Legendary Viennese piano maestro Rudolf Buchbinder is bringing to Doha audience the melodies of one of the best German composers of all times Ludwig Van Beethoven. Weaving magic with his fingers, Buchbinder will conduct Beethoven Ludwig van Beethoven: Piano Concerto No. 2 in B Flat Major, Op. 19, Piano Concerto No. 4 in G Major, Op. 58 and Piano Concerto No. 3 in C Minor, Op. 37.
The Qatar Philharmonic Orchestra (QPO) organised concert will take place at Katara Opera House on January 21.

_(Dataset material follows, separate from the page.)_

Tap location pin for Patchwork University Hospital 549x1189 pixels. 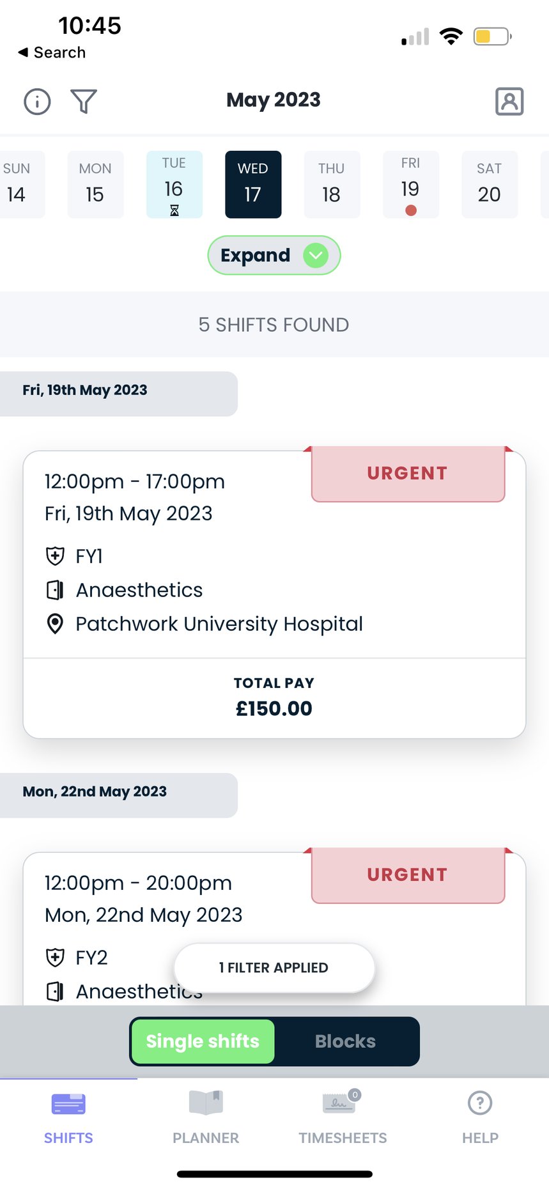pyautogui.click(x=56, y=624)
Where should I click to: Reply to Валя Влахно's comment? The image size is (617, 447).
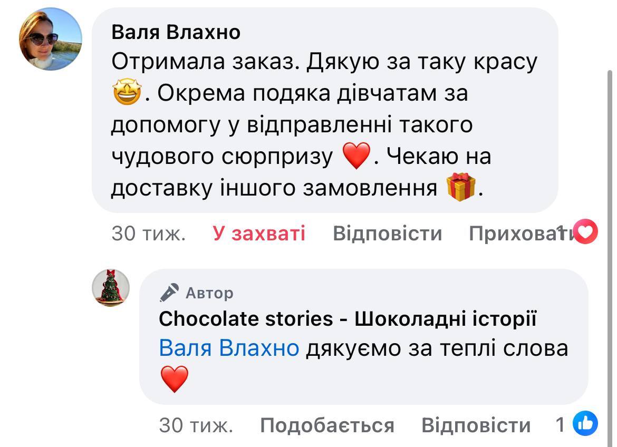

Buchbinder is firmly established as one of the world’s foremost pianists and is frequently invited by major orchestras and festivals around the world. His comprehensive repertoire encompasses numerous 20th century compositions.
His emphasis lies in his meticulous study of musical sources. He owns 35 complete editions of Beethoven’s sonatas and has an extensive collection of autograph scores, first editions and original documents. In addition, Buchbinder possesses copies of the autograph scores and piano parts of both Brahms concertos.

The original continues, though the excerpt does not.